In which this is how a waitlist works

My iPhone 6 was telling me it had maybe 30% battery, then suddenly it would have 7%, or none. Obviously this would be a problem, and I googled it as one does, and it turns out that it had something to do with the OS communicating with the battery, and the solution is to reset all your settings. What the hey, said I, and I did it. This had two results. First, apparently it fixed the battery issue, and second, all my settings went away. This is both a good and a bad thing. It’s good because it allows you to see what you had and decide if you still want it, and if you want it the way it was. It’s bad because there are so many bloody settings that it takes forever to sort them out. I’ve been at this a week now, and I just discovered how to not have all my messages notify me twice, which was driving me crazy at Columbia. I thought it was spooks. Haints. Gremlins. I mean, who wants to be beeped twice? Or more than twice, which is an option? Jeesh.

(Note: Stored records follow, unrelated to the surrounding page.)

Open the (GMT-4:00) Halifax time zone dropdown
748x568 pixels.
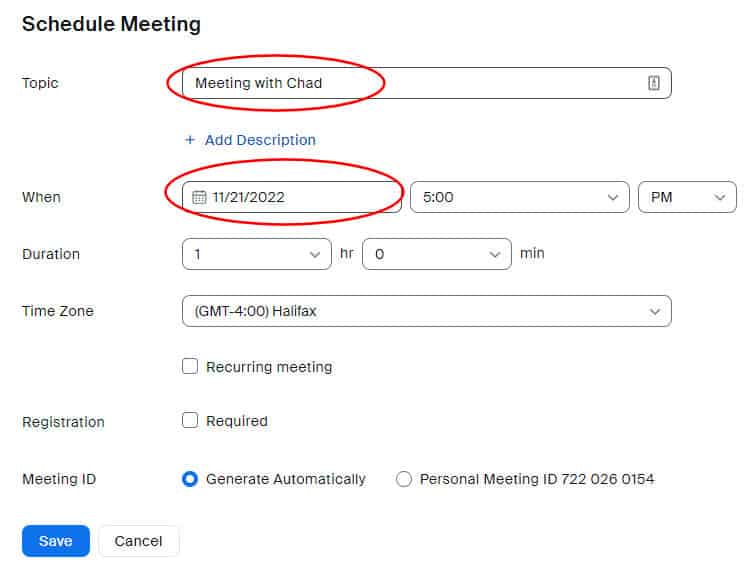click(426, 311)
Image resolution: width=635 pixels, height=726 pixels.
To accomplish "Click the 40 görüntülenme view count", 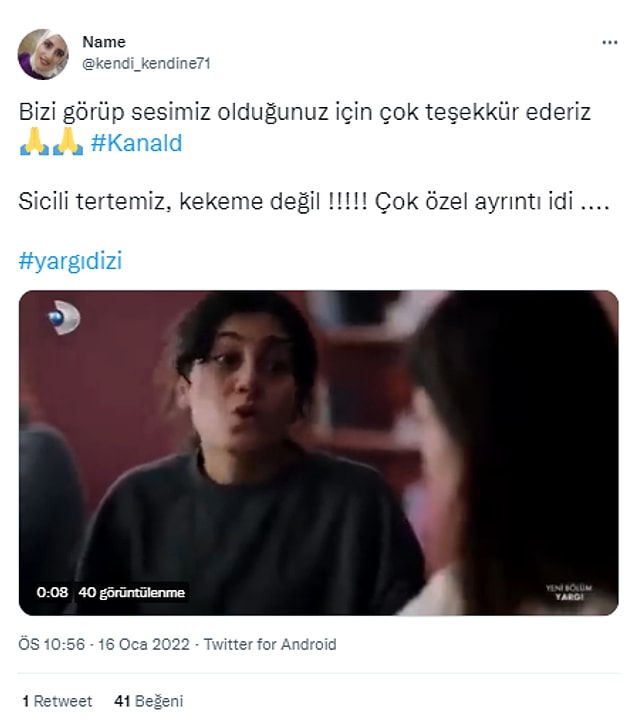I will coord(132,592).
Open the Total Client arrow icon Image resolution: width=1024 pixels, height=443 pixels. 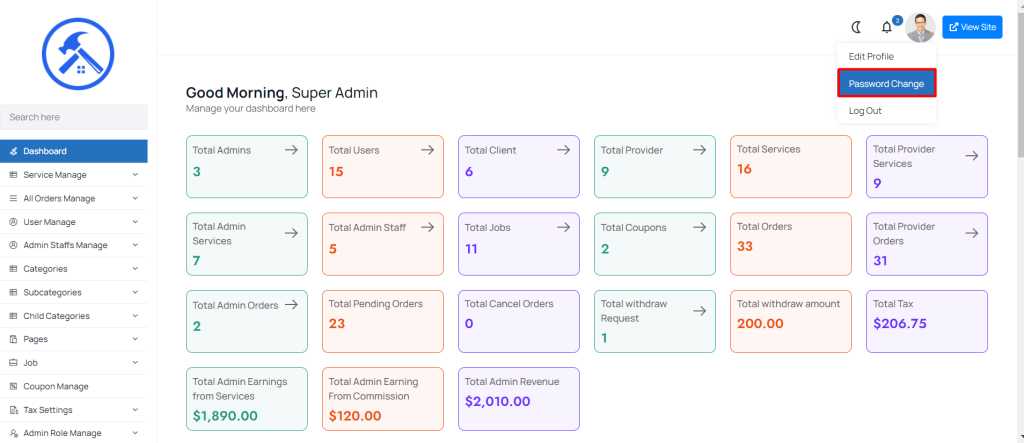(x=564, y=150)
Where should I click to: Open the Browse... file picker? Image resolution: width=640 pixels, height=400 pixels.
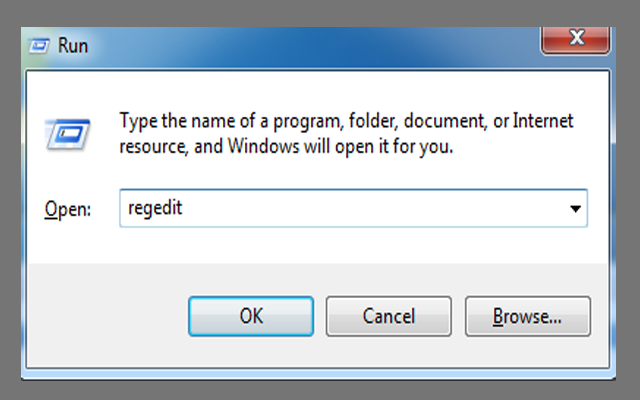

Meanwhile, after a whole bunch of days making piddling changes to the Penn waitlists, I realized that most of these folks were not going to be in Philadelphia that weekend, and sent out a message warning people to go darken someone else’s door. Telling people that I have no idea if they’ll get off the waitlist always has the immediate effect of people asking me if they’ll get off the waitlist. Sigh. I’ve been pretty religiously working it by signup date, which doesn’t stop people who literally signed up yesterday from whining to me that they really need the slot because of X, Y or Z. I mean, I’m trying to be fair. First, a month after registration opened, I did a sweep, and pretty much everybody got slots. Then I waited till we had room confirmations and I started filling in as much as I could after that. I mean, who signs up for a college tournament thinking they’ll get 10 debate slots in each division? Seriously, people. And you signed up two weeks ago, and you have to make plane reservations, and what am I going to do about it? The VCA knows well that all I can do is happily thank you for trying. Since tabroom lists tournaments on the front page the day they go live, people don’t really have a great excuse for signing up late. Even people who say they’re new to this ought to get out of the house once in a while and talk to their colleagues to get a sense of how things work. My responsibility is to set up the best tournament possible. I want diversity in the field and in the judge pools. I don’t want people I know, people I like, people I hate, etc., etc., etc., to play into the equation. There is really no Rawlsean argument that says that, behind the veil of waitlist ignorance, I play favorites. My only bending is to occasionally cut people who are flying in a break, because of the extra problem of airline tix. But, I assure you, it isn’t much of a break, and Rawls (and you) would not disapprove.

More closely, Baby Bump is next week. The numbers are holding up. I still have a tiny waitlist of big school entries, and I want to let them in too, but I don’t want them paying to debate themselves. So I’ll sort that out at the end. Of course, it’s a one-dayer, so it’s no big deal to finalize things late in the game.

I still haven’t seen anything from Lakeland, although Stefan made it clear that he understood that I was blackmailing him, that is, if he wanted me to tab, he had to put up entries at Bump. After that, it’s CFL Grands, and my season crashes to a halt. I’ll have to start blogging about something else. Which reminds me: the new PF topics should be online. I gotta go check ‘em out.